Kedatangan orang nomor dua di Kota Patriot ini disambut hangat oleh tuan rumah, KH Wahyudi, bersama jajaran pengurus Wahdi Center. Suasana yang awalnya formal cepat mencair menjadi perbincangan penuh canda dan keakraban.
“Alhamdulillah, bisa hadir di hari yang penuh berkah serta cucuran rahmat dari Allah SWT,” ucap Harris membuka pembicaraan dengan senyum yang tak kalah teduh dari kipas langit-langit mushola.
“Kita bersilaturahmi, mempererat hubungan antara umaro dan ulama. Membangun sinergitas untuk bersama mewujudkan Kota Bekasi keren yang nyaman kotanya, sejahtera warganya, dan adem hatinya,” lanjutnya.

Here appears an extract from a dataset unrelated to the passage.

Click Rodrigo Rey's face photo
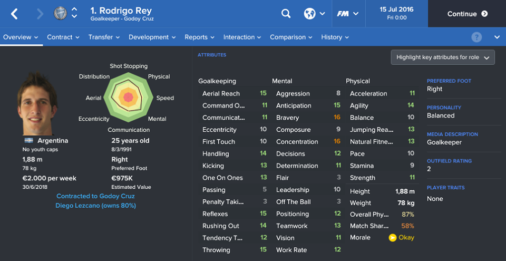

KH Wahyudi, dengan gaya khas ulama Betawi yang santai tapi menohok, menimpali, “Nah, kalau semua pejabat rajin silaturahmi begini, insyaAllah bukan cuma kota yang keren, tapi malaikat pun senyum lihatnya.” Sontak tawa pun pecah.
Dalam momen itu, Harris juga menyinggung soal pentingnya menjaga harmoni di tengah keberagaman Kota Bekasi. Ia menegaskan, kota ini bukan hanya dibangun dengan beton dan aspal, tapi juga dengan doa, toleransi, dan saling menghormati.
“Kota Bekasi ini ibarat taman. Ada bunga mawar, ada melati, ada kaktus juga. Tapi kalau dirawat dengan kasih, semuanya indah,” kata Harris, disambut anggukan penuh makna dari para jamaah.
“Kita ini kota yang heterogen, beragam suku, ras, agama tapi itulah indahnya Indonesia mini. Jadi mari kita rajut terus silaturahmi, bukan cuma antar umat Islam, tapi juga dengan saudara kita yang berbeda keyakinan.”
Harris juga berpesan bahwa menjaga lingkungan agar tetap aman dan nyaman adalah bentuk ibadah sosial yang tak kalah mulia.
“Agar lingkungan kita adem, jangan gampang panas. Kalau tetangga lagi ribut, jangan disiram bensin, tapi disiram kopi dan diajak ngobrol,” ujarnya dengan nada setengah serius, setengah bercanda. Jamaah pun tertawa lagi mungkin karena sadar, itu sindiran lembut yang kena di hati.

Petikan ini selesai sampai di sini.